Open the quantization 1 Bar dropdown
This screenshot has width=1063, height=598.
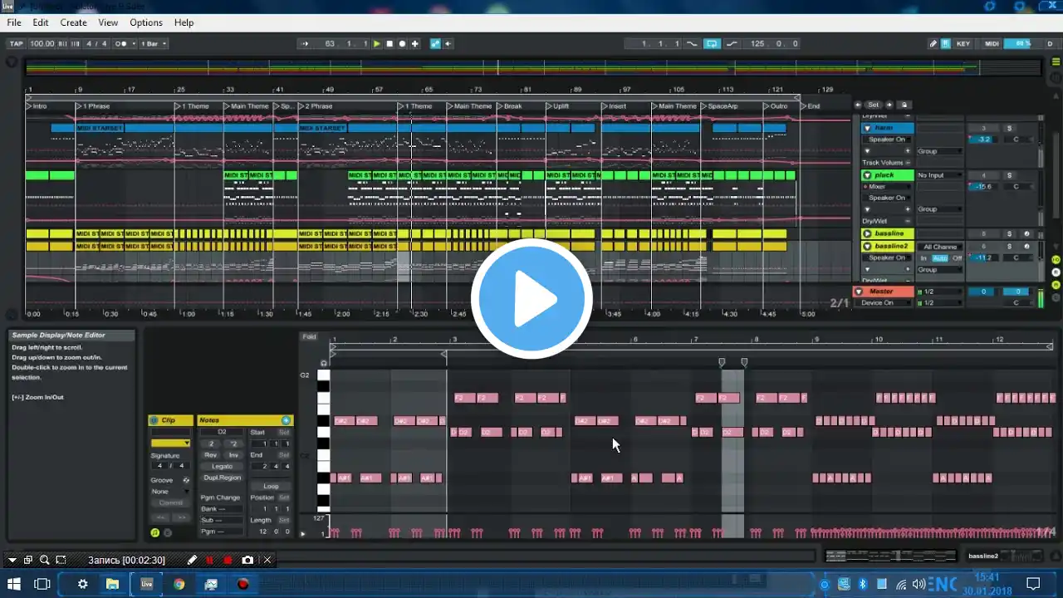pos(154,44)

...

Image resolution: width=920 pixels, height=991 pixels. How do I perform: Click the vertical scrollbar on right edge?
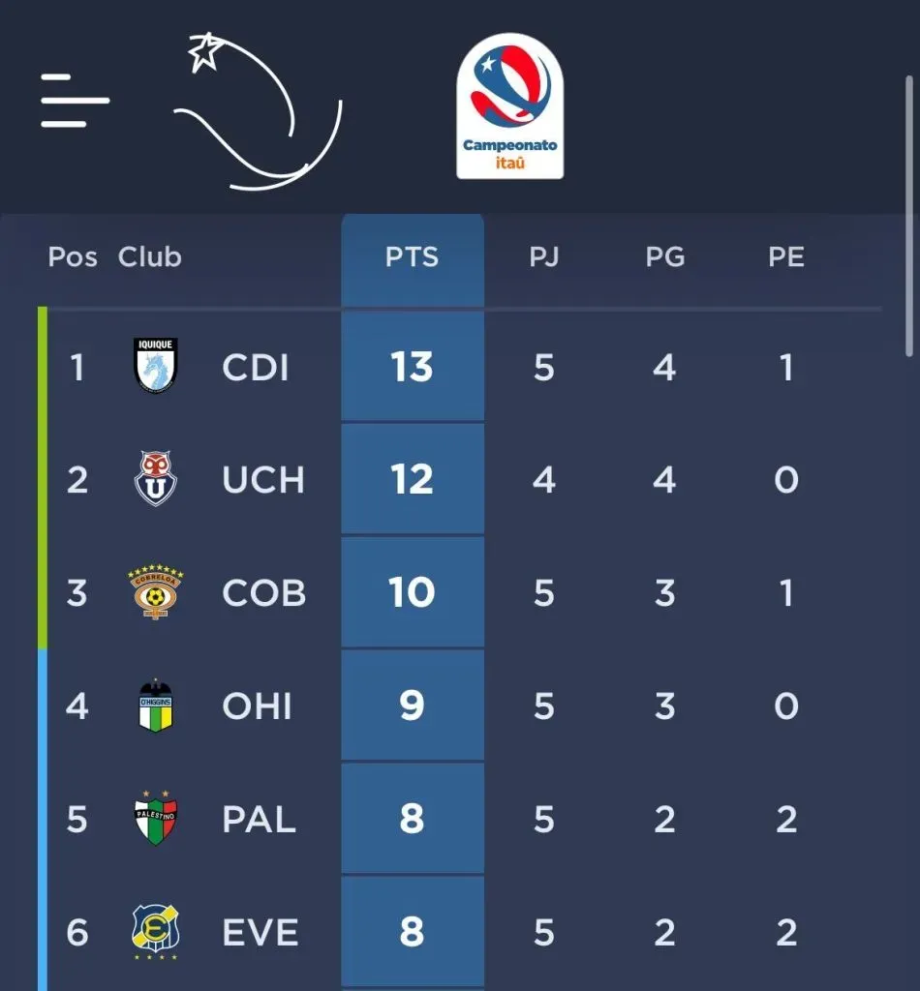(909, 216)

Problem:
Please arrange everything above from the line containing "Open the quantization 1 Bar dropdown" down to the line containing "pos(154,44)" as a numbered list, skipping blank lines and leaving out the pictures.

Task output:
1. Open the quantization 1 Bar dropdown
2. This screenshot has width=1063, height=598.
3. pos(154,44)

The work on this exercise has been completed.